Directions for this task: Could you reproduce, unchanged, the stretch of rows below from the row containing "This screenshot has width=410, height=517." through the row containing "click(x=162, y=384)", and nothing else?

***** Supplied data

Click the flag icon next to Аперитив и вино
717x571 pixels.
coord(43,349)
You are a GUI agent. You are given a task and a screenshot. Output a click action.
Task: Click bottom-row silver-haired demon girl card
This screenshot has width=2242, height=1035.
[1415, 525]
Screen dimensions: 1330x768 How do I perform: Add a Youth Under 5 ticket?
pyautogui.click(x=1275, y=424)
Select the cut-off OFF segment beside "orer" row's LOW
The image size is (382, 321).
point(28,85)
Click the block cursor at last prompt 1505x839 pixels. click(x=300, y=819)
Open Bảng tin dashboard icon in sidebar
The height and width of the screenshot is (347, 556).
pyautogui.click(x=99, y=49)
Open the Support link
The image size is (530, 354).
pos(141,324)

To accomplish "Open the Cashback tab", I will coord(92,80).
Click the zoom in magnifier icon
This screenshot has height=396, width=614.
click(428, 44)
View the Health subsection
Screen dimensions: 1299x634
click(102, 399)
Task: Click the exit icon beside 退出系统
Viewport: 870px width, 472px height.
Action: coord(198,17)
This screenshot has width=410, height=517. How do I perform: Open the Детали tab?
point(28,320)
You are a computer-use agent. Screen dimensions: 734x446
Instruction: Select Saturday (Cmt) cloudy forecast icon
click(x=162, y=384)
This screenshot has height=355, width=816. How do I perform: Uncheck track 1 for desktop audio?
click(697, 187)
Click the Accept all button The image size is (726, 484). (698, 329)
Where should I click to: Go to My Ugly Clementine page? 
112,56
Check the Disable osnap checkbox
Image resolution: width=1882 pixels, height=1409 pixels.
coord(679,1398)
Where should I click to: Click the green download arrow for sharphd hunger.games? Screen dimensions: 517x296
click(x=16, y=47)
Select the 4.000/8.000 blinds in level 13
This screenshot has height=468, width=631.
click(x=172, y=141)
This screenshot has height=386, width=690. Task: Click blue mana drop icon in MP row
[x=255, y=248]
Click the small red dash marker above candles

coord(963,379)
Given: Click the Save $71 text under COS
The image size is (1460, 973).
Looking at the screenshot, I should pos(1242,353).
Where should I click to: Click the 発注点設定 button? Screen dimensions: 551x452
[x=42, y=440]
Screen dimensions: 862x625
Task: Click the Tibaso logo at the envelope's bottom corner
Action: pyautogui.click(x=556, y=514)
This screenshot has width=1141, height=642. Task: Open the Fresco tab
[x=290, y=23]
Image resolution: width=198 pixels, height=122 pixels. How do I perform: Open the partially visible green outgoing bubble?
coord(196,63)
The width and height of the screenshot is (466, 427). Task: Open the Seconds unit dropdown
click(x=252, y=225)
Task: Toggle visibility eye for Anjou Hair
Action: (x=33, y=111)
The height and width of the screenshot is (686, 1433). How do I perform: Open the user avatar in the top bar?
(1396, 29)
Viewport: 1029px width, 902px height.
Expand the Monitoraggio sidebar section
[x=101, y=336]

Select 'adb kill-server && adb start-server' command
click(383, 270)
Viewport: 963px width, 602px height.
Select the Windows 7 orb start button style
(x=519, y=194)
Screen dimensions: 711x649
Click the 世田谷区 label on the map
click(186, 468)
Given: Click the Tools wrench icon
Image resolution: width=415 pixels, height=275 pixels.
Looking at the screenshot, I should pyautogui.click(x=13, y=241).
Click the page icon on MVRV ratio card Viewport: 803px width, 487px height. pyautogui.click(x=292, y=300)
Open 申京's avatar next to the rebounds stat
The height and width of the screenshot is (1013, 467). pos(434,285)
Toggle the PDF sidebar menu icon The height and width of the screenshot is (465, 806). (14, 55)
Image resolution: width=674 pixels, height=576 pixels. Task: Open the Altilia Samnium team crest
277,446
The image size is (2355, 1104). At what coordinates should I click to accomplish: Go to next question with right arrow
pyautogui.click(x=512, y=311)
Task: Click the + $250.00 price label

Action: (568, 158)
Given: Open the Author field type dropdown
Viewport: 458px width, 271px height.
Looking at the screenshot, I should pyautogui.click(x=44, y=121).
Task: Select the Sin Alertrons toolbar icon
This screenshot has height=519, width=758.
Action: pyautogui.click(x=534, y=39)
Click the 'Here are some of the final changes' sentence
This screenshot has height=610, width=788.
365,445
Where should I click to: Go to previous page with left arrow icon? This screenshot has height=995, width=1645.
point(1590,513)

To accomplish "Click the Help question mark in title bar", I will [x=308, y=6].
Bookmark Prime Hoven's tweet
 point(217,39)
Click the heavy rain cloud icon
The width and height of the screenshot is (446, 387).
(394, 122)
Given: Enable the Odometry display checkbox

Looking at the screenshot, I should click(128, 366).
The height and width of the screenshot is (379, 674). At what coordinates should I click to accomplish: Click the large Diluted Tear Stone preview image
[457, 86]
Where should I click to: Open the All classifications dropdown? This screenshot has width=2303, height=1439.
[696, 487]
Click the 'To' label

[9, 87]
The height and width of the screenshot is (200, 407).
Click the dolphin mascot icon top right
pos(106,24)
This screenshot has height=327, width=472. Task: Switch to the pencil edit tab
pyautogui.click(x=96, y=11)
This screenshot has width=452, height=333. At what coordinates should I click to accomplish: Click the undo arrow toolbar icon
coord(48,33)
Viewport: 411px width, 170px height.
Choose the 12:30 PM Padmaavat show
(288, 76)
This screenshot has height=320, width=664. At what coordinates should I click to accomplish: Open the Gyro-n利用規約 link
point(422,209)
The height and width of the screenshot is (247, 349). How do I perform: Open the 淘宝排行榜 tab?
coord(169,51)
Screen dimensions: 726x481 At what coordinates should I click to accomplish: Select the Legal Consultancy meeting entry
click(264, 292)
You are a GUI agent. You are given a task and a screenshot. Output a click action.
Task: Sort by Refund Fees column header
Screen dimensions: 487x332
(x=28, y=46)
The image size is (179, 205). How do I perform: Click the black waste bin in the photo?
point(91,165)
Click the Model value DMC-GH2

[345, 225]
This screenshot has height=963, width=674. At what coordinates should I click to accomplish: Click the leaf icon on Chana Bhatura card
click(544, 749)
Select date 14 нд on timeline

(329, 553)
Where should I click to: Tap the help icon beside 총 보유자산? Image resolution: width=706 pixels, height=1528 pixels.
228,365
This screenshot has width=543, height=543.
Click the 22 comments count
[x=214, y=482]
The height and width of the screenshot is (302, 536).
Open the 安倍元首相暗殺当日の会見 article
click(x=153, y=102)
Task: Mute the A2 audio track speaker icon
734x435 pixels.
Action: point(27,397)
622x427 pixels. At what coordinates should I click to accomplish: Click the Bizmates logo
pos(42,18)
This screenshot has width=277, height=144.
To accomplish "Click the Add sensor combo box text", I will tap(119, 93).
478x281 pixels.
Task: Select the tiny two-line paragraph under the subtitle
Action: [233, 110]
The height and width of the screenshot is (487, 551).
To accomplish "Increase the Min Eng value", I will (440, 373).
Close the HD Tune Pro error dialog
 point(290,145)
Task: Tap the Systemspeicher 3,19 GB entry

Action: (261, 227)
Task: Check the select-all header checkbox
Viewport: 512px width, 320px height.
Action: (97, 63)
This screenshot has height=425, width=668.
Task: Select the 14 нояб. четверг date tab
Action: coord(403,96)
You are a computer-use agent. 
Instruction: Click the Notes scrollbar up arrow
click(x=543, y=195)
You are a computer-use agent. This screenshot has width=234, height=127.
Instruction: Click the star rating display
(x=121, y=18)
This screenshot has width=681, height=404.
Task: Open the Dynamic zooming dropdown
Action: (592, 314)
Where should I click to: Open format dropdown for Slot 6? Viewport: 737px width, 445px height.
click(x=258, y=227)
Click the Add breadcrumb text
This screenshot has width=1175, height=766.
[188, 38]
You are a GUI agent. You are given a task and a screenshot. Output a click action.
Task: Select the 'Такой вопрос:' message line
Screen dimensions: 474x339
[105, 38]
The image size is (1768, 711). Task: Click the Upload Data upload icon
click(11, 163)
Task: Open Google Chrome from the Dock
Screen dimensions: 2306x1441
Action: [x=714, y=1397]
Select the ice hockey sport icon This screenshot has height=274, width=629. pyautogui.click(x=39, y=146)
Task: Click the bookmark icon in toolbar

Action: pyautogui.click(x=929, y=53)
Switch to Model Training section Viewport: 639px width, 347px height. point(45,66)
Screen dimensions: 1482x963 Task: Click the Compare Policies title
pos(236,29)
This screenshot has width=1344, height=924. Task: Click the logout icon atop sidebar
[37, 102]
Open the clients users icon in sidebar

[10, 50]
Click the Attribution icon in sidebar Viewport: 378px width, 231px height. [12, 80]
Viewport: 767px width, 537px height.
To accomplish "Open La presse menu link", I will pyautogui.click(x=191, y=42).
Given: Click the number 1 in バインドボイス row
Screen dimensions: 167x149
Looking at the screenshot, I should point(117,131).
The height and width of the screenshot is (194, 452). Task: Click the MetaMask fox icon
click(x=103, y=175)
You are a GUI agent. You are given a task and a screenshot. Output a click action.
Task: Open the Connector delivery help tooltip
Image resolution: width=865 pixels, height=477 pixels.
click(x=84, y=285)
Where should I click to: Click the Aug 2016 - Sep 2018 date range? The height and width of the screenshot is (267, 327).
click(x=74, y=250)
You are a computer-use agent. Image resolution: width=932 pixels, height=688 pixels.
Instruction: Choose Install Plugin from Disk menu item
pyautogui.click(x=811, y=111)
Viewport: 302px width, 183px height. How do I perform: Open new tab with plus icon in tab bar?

**********

Final result:
This screenshot has width=410, height=517. How do I perform: Open the Детали tab?
point(28,320)
You are a computer-use agent. Screen dimensions: 734x446
Instruction: Select Saturday (Cmt) cloudy forecast icon
click(x=162, y=384)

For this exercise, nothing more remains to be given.